Lesson 4 - Combining Results with Set Operators

Welcome to Set Operators

Joins combine tables side by side, matching rows column-by-column. Set operators combine query results a completely different way: they stack rows vertically, lining up columns. When the data you need is split across tables that share the same shape — say, sales for 2021 in one table and sales for 2022 in another — set operators are the tool that brings them back into a single result.

Imagine you are asked for total sales across 2021 and 2022, only to discover each year lives in its own table. Older data often sits in separate, cheaper-to-maintain tables precisely because it is queried less often. To total it, you first have to stack the tables. That is what set operators do.

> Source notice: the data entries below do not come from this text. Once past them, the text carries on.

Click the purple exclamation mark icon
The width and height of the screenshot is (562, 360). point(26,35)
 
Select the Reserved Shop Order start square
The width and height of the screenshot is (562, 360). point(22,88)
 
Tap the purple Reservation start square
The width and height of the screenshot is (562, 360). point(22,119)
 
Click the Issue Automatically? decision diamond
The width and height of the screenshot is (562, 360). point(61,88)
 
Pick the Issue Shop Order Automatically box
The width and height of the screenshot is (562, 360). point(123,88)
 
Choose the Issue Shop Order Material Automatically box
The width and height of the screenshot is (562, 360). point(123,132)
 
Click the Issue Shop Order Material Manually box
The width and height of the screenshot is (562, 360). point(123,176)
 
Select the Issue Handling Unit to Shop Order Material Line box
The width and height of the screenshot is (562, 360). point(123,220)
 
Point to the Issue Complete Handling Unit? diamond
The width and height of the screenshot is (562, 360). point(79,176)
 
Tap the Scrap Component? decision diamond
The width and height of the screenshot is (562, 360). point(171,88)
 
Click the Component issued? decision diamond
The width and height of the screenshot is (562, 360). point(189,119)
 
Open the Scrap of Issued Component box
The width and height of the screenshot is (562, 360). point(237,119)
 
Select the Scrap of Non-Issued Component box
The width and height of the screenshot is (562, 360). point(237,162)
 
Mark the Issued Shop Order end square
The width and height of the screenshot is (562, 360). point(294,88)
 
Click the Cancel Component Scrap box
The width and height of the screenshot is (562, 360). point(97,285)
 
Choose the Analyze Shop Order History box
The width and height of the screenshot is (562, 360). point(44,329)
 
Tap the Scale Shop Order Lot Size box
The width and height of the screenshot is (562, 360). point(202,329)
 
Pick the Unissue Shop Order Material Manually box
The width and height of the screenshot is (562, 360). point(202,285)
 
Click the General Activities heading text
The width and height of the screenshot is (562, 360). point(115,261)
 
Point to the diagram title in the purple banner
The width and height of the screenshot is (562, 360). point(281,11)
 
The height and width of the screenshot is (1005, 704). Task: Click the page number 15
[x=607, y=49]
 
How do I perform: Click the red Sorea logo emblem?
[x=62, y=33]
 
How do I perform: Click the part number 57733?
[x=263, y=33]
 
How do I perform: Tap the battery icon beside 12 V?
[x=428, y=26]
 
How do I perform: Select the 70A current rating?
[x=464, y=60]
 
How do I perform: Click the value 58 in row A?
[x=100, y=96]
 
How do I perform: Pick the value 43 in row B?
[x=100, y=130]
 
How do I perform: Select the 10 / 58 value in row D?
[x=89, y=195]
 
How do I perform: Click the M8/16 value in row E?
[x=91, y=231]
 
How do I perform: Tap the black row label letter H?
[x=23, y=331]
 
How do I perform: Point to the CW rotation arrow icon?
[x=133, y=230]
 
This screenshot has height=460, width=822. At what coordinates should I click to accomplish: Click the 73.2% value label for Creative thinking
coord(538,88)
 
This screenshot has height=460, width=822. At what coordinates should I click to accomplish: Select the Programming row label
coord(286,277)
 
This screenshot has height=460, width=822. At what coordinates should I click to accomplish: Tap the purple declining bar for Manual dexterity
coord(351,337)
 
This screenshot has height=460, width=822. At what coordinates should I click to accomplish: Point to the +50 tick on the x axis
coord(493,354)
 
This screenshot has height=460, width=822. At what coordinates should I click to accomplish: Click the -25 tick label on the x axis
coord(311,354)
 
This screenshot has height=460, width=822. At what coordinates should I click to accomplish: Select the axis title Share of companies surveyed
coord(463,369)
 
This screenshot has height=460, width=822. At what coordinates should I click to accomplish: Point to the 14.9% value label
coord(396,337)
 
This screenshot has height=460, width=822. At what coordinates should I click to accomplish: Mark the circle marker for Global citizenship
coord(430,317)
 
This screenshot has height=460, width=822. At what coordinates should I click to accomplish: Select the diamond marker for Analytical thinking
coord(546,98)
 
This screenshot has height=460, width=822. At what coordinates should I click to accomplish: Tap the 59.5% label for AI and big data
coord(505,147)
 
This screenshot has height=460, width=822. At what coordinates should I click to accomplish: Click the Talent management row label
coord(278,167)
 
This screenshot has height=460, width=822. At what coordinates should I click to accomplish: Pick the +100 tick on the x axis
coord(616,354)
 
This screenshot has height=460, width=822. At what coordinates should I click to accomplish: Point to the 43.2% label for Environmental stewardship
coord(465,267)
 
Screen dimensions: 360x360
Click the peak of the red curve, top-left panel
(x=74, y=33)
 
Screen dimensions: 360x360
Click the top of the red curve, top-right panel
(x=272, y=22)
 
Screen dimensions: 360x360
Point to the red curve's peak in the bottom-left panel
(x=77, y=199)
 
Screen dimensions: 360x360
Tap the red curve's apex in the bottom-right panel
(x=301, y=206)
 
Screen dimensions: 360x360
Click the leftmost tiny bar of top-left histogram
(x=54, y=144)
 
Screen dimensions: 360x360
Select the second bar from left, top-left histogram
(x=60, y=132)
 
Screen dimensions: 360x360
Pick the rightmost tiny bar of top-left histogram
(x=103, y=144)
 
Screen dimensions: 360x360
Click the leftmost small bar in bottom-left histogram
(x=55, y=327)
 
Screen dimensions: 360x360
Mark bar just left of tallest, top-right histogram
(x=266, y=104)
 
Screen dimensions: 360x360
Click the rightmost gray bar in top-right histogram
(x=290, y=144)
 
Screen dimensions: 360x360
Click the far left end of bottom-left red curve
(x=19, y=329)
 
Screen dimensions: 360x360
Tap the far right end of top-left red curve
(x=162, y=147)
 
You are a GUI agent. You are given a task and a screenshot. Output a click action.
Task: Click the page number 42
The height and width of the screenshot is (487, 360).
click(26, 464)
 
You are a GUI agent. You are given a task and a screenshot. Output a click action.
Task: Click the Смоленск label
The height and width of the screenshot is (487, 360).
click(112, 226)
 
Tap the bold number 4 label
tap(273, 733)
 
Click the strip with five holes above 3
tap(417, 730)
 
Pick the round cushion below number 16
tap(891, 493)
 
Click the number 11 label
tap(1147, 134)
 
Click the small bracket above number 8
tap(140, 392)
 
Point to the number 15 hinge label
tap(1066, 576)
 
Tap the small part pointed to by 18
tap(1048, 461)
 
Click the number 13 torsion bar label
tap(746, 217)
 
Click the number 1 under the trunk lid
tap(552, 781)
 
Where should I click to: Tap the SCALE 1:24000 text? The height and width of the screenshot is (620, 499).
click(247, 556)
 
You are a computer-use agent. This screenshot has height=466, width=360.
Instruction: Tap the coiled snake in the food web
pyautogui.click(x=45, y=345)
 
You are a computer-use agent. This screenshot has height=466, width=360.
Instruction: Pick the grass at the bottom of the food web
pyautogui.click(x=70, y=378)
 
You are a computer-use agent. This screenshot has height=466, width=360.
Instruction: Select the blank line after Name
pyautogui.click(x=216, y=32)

By the end of this lesson, you will be able to:

  • Stack query results with UNION and UNION ALL
  • Keep only rows common to two results with INTERSECT
  • Subtract one result from another with EXCEPT
  • Write valid compound select statements and respect their rules

You will work with versions of the Chinook invoice table split by year. Let’s begin.

Data for this lesson

Database: chinook.db — a digital music store (SQLite).

Tables used: track

Open it in any SQLite client — DB Browser for SQLite, the sqlite3 CLI, or Python’s sqlite3 — to run every query yourself.


Joins vs. Set Operators

It helps to picture the difference:

  • A join aligns tables horizontally. It adds columns, matching rows on a condition. The result is wider.
  • A set operator aligns results vertically. It adds rows, lining up columns by position. The result is taller.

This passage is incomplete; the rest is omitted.